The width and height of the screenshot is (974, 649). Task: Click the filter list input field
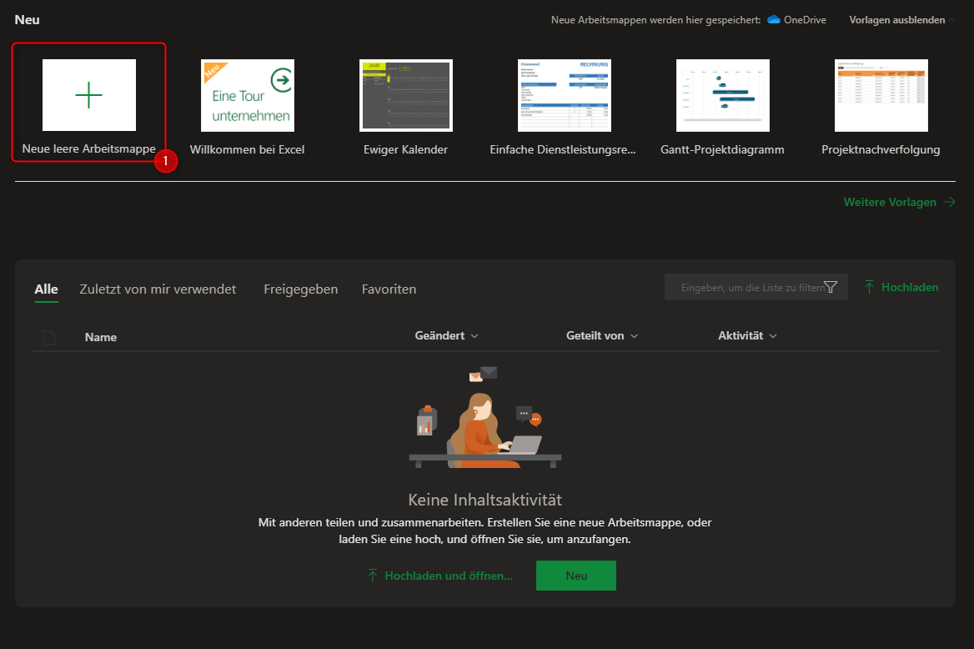pyautogui.click(x=751, y=287)
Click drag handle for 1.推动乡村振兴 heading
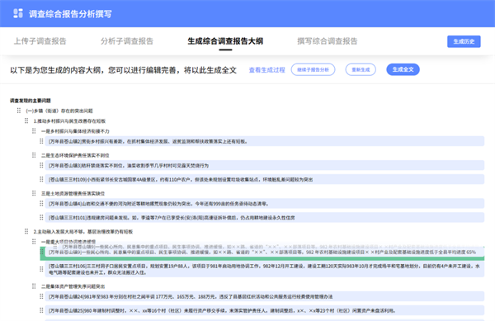The image size is (495, 321). [x=26, y=120]
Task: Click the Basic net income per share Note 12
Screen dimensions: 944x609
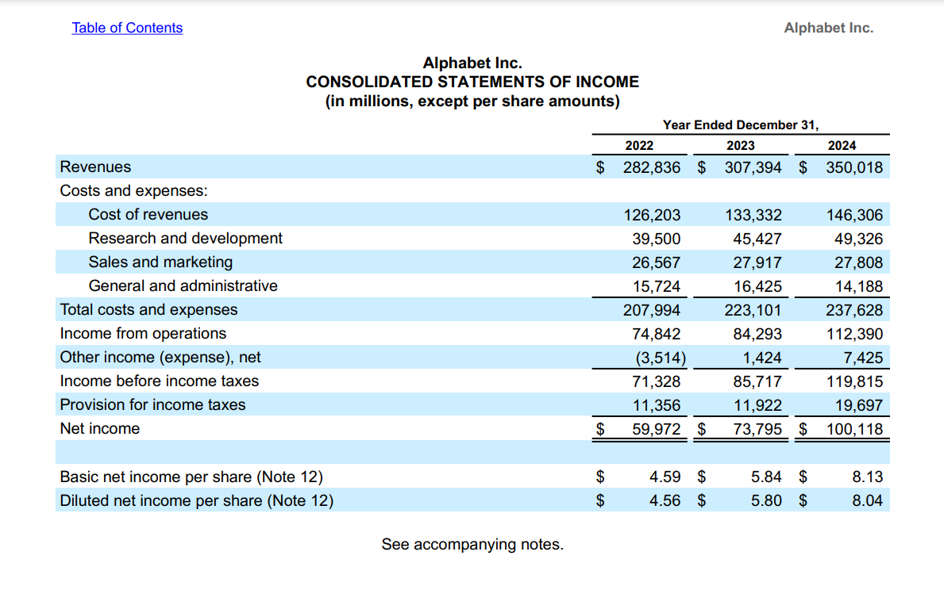Action: tap(191, 476)
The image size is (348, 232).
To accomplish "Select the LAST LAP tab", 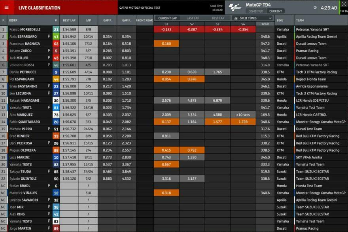I will 193,18.
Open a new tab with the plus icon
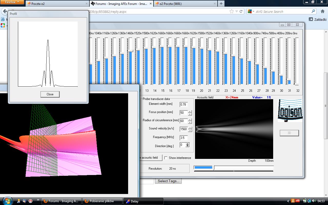The image size is (328, 205). [221, 4]
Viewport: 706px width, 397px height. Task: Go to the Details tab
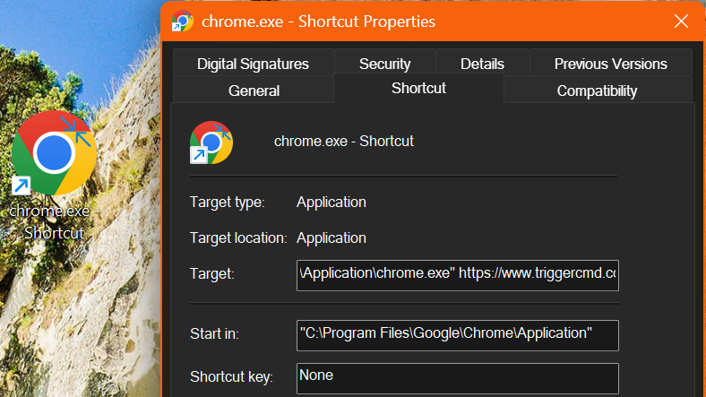point(482,64)
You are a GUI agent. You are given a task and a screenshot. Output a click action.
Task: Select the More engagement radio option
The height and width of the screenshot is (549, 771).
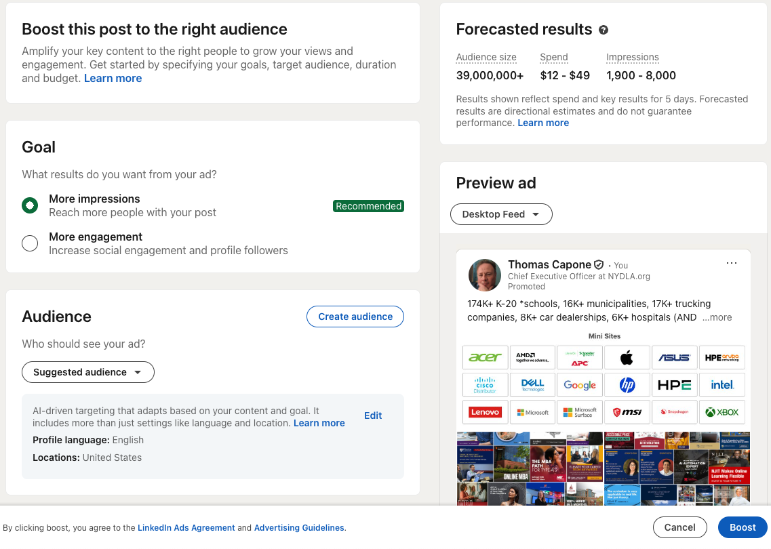click(30, 243)
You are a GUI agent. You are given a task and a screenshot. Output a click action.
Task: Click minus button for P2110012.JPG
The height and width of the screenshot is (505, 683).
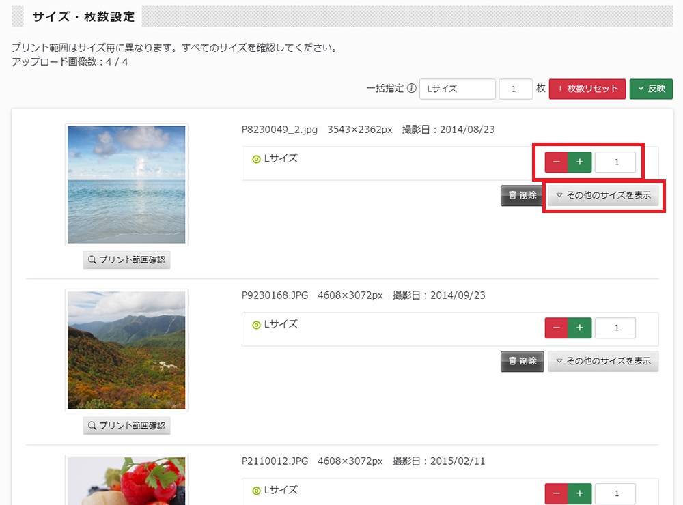coord(556,493)
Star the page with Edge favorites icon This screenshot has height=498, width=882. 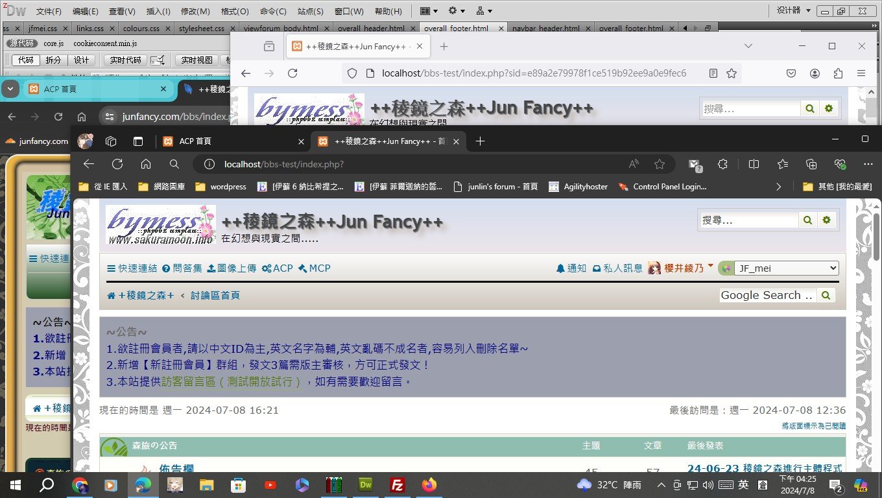(x=660, y=165)
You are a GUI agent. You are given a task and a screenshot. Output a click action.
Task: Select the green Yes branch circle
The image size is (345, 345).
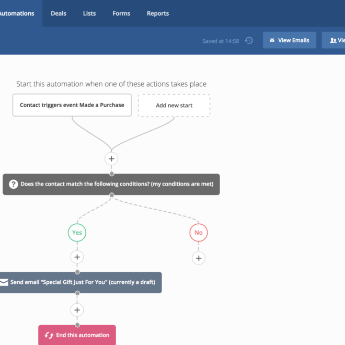[x=77, y=233]
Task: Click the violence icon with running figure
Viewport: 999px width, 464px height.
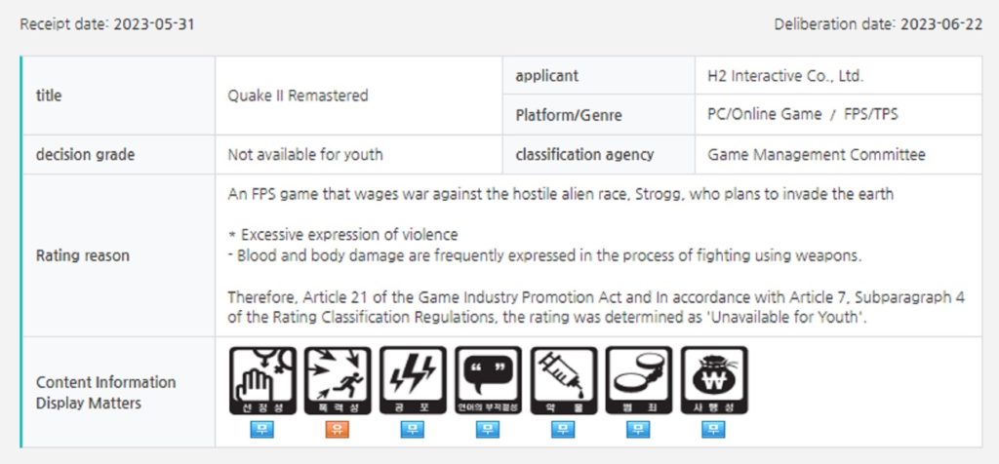Action: 338,380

+ + +

▸ Required action: The answer should consist only of the lines from the line with "Task: Select the green Yes branch circle" through the last line of the data, repeated exactly; pictures stay out.

▸ Written solution:
Task: Select the green Yes branch circle
The image size is (345, 345).
[x=77, y=233]
Task: Click the violence icon with running figure
Viewport: 999px width, 464px height.
Action: 338,380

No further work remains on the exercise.